### Your goal:
Rescale the records from the start up to and including the line with "point(336,89)". Reproduce every line, requests included, and multiply each coordinate in the answers by 2.25, rounding to whole numbers with halves rounded up. Leave all numbers in the requests unchanged.

+++++

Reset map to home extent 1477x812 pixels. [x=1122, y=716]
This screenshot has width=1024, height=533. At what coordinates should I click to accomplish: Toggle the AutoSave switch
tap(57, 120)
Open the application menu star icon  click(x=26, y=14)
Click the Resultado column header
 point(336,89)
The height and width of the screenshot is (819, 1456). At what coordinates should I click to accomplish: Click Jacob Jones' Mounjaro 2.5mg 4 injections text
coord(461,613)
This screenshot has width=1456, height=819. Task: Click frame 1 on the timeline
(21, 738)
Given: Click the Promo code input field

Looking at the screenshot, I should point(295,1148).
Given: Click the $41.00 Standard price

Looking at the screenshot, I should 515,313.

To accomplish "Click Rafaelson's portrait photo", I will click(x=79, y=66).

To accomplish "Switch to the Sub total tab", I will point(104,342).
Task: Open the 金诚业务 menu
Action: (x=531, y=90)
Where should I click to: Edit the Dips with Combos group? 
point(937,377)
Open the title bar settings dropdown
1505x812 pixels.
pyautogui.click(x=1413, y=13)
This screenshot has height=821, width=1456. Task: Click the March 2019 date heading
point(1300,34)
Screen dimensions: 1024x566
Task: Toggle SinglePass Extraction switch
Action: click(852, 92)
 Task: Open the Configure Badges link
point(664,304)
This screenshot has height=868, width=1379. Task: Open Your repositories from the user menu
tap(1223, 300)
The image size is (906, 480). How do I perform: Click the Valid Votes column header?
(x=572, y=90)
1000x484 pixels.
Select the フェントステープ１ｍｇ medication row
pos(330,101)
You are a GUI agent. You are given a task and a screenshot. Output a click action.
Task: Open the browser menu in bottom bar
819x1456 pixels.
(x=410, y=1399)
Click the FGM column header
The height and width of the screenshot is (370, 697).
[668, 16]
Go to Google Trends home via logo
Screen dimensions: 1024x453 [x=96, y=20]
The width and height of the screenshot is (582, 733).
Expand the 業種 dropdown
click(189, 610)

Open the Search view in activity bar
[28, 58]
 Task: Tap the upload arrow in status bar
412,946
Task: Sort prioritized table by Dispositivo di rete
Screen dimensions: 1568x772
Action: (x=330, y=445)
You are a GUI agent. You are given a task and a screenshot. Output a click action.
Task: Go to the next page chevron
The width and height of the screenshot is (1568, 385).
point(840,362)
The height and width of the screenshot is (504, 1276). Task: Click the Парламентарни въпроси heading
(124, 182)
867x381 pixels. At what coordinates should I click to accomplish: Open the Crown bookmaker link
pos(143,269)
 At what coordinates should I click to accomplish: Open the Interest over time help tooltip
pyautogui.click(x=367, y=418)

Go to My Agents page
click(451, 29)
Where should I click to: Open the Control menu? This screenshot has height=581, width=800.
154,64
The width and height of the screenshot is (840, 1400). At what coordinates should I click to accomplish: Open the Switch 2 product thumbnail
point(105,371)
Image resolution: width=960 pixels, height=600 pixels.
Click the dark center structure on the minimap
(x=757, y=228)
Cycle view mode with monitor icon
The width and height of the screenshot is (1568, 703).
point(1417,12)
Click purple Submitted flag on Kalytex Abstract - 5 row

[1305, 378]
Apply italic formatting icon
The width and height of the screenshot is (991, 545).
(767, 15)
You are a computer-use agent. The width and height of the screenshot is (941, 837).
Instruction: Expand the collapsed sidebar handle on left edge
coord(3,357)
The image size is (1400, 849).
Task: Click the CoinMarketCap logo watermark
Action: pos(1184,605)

+++++

### Reply to the task:
Reset map to home extent 1477x812 pixels. [x=2525, y=1611]
This screenshot has width=1024, height=533. At what coordinates should I click to accomplish: Toggle the AutoSave switch
tap(128, 270)
Open the application menu star icon  click(x=59, y=32)
Click the Resultado column header
 point(756,200)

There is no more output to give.